**EXERCICE PROPOSÉ**: Selon l'entretien sur la reprise de contact avec Philae, pendant combien de temps l'engin est-il resté dans un froid abyssal ?

**EXTRAIT À LIRE**:
--

18 Juin 2015

« Nous avons besoin de Philae pour en apprendre plus sur l’origine du vivant »

Francis Rocard, responsable des programmes d’exploration du Système solaire au CNES, réagit à la reprise de contact avec Philae.

Il faut se hâter lentement

Quelle est votre réaction suite à l’annonce de la reprise de contact avec Philae ?

Francis Rocard : « C’est une excellente nouvelle. Nous étions confiants, mais pas en totalité dans la mesure où l’engin est tout de même resté 7 mois dans un froid abyssal. Donc, même si les ingénieurs nous disaient que Philae devait résister à ces basses températures, on n’est jamais à l’abri d’une mauvaise surprise ! Plus le temps passait, plus, à la fois, les conditions pour un réveil de Philae s’amélioraient, mais avec la crainte que les panneaux solaires pourraient se recouvrir progressivement de poussière. C’est d’ailleurs toujours le cas maintenant et ce problème potentiel va se prolonger jusqu’au périhélie et au-delà. Donc, je dirais qu’il faut se hâter lentement. Lentement, parce qu’il ne faut pas se précipiter et activer inconsidérément des éléments mécaniques au risque de faire bouger Philae et de perdre le contact, mais il ne faut pas non plus trop attendre, parce que nous ne sommes pas à l’abri de pépins. »

Quel est le plus important pour vous d’un point de vue scientifique ?

--

**SECTION DES DONNÉES**:
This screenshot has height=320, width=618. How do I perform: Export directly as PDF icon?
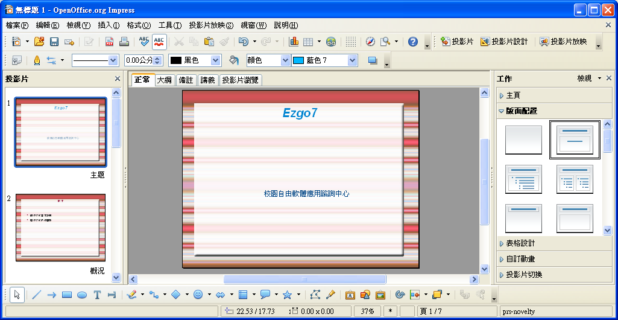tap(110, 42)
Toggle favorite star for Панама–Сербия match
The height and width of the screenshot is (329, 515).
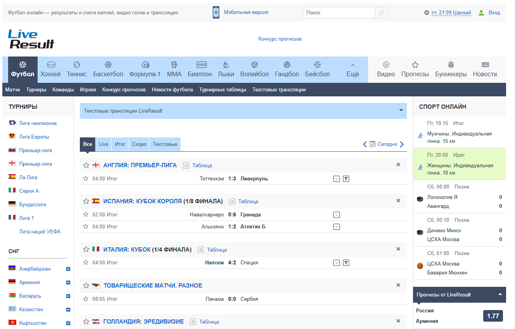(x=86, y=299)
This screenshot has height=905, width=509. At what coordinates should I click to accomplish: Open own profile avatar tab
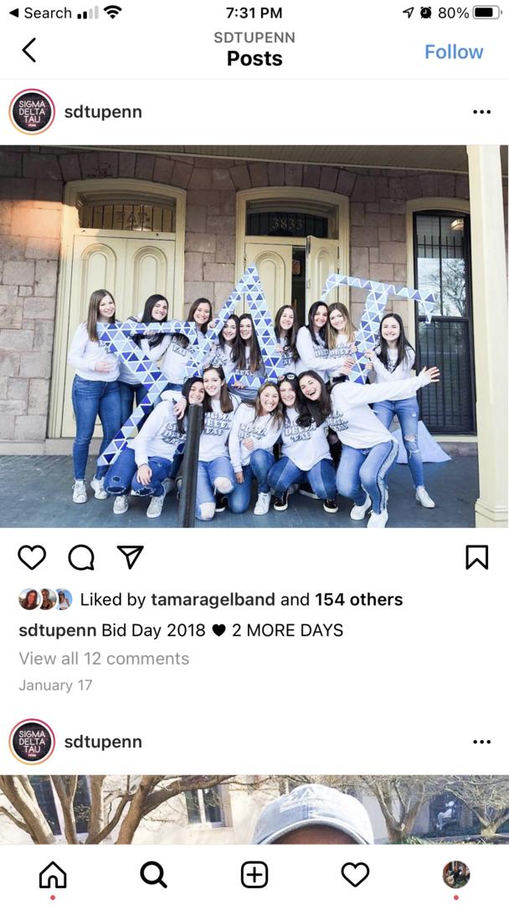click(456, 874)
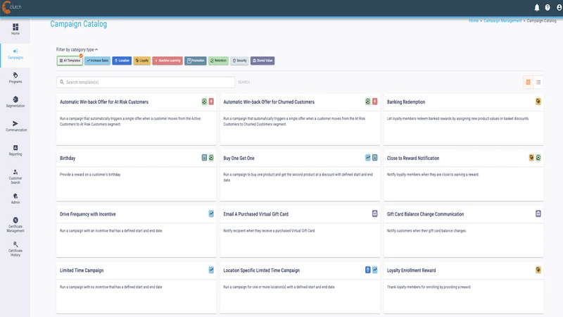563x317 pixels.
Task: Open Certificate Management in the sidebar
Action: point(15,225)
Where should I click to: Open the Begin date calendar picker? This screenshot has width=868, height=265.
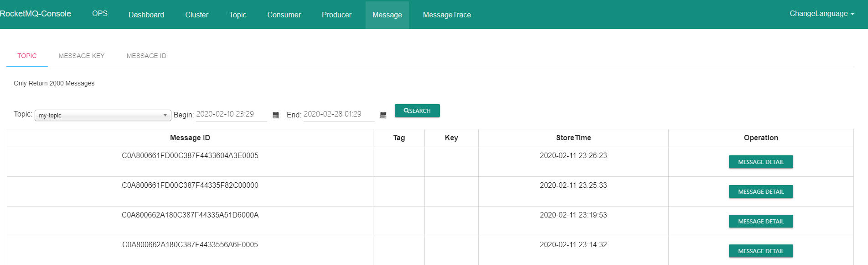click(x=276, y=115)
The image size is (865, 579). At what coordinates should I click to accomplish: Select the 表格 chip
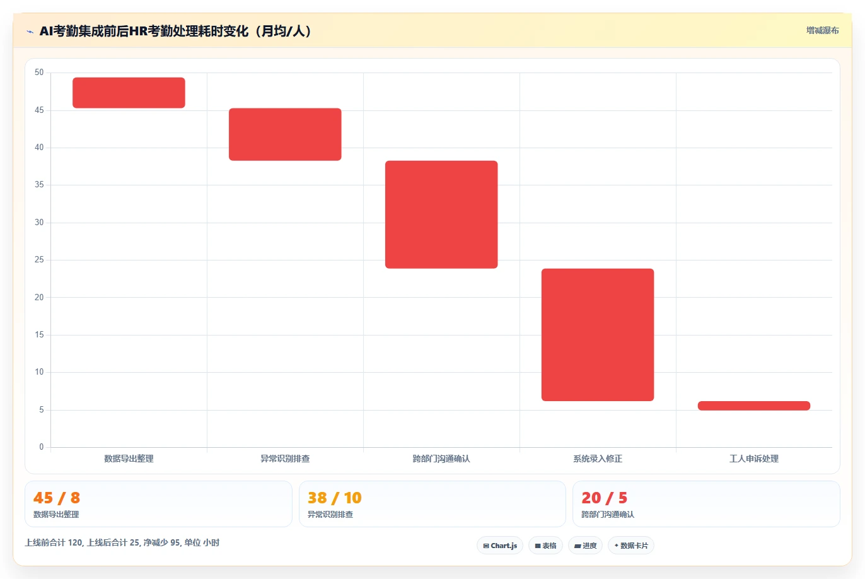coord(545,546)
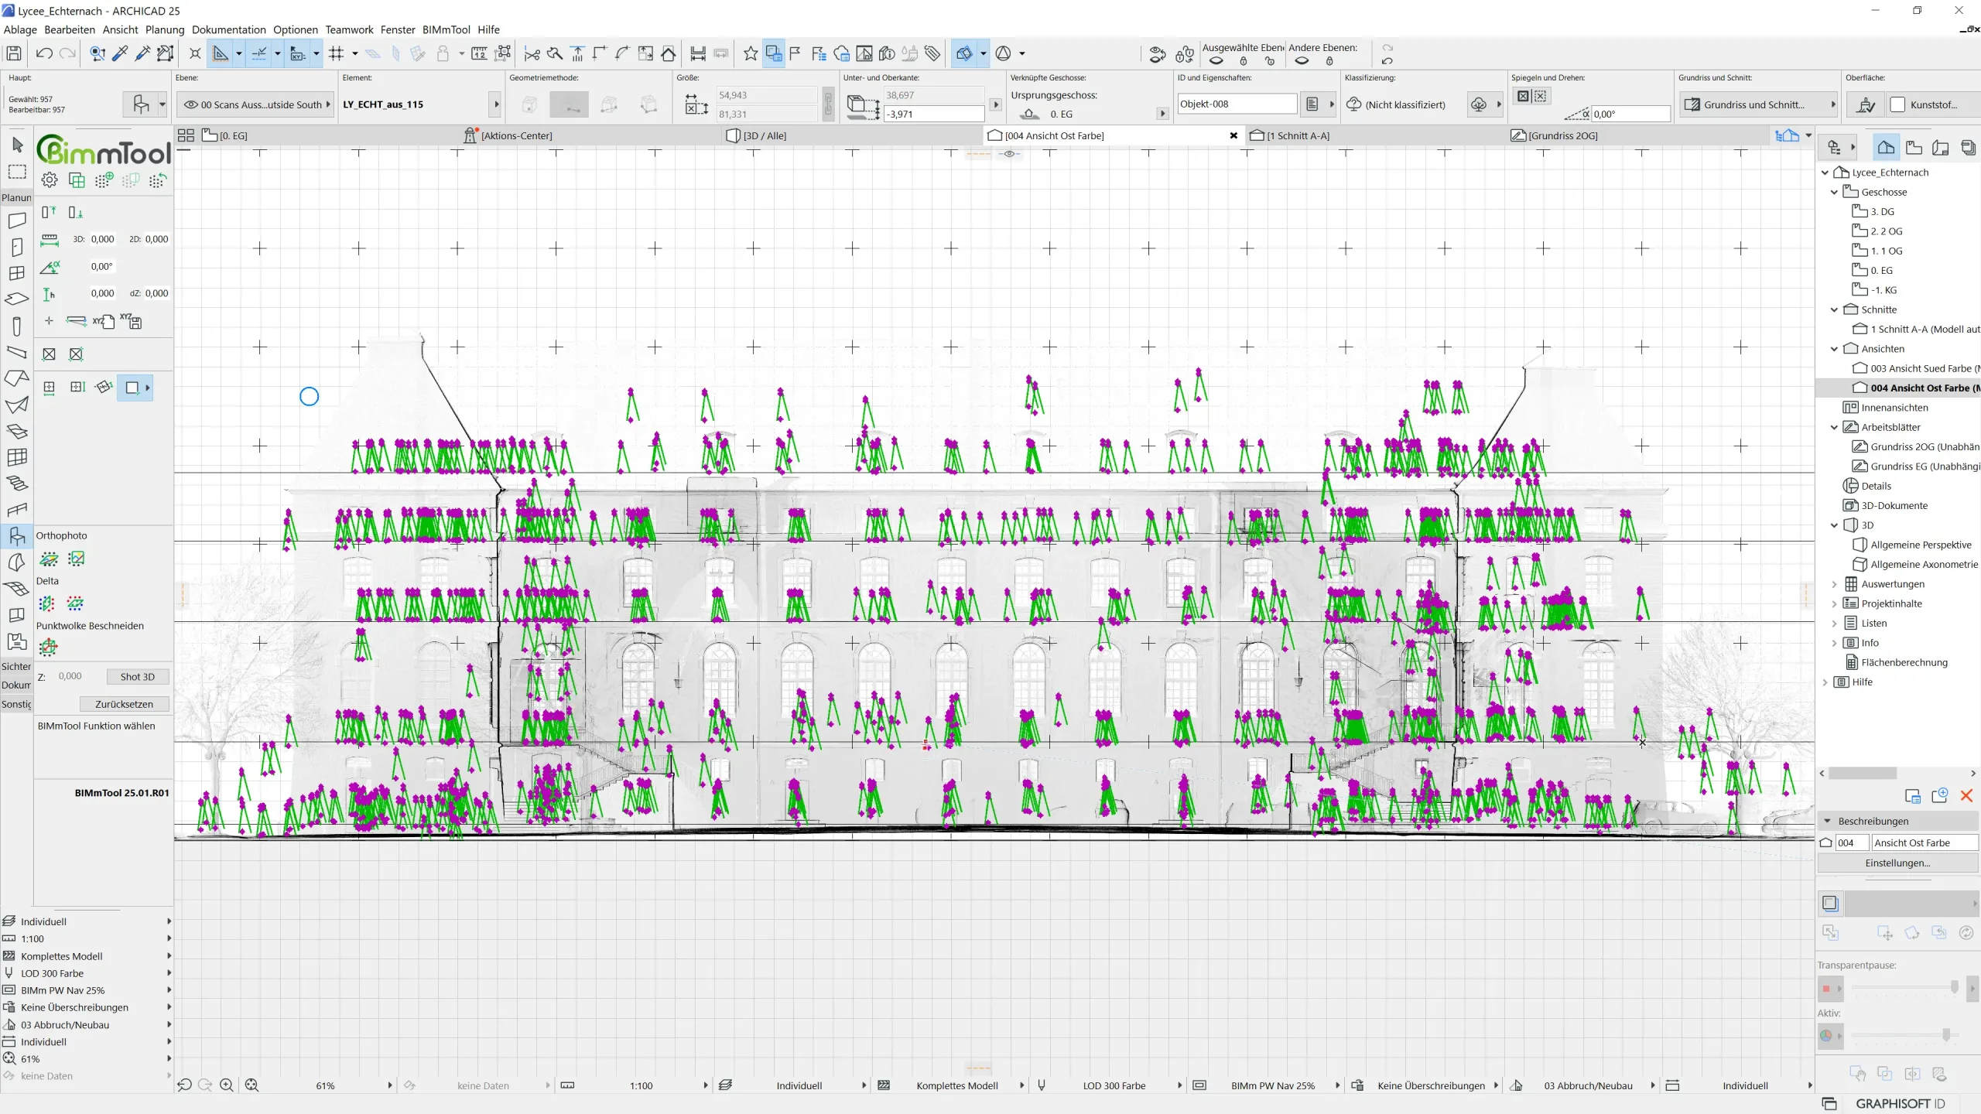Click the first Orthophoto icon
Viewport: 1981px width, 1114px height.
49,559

--

**CORRIGÉ DE L'EXERCICE**: Pendant 7 mois.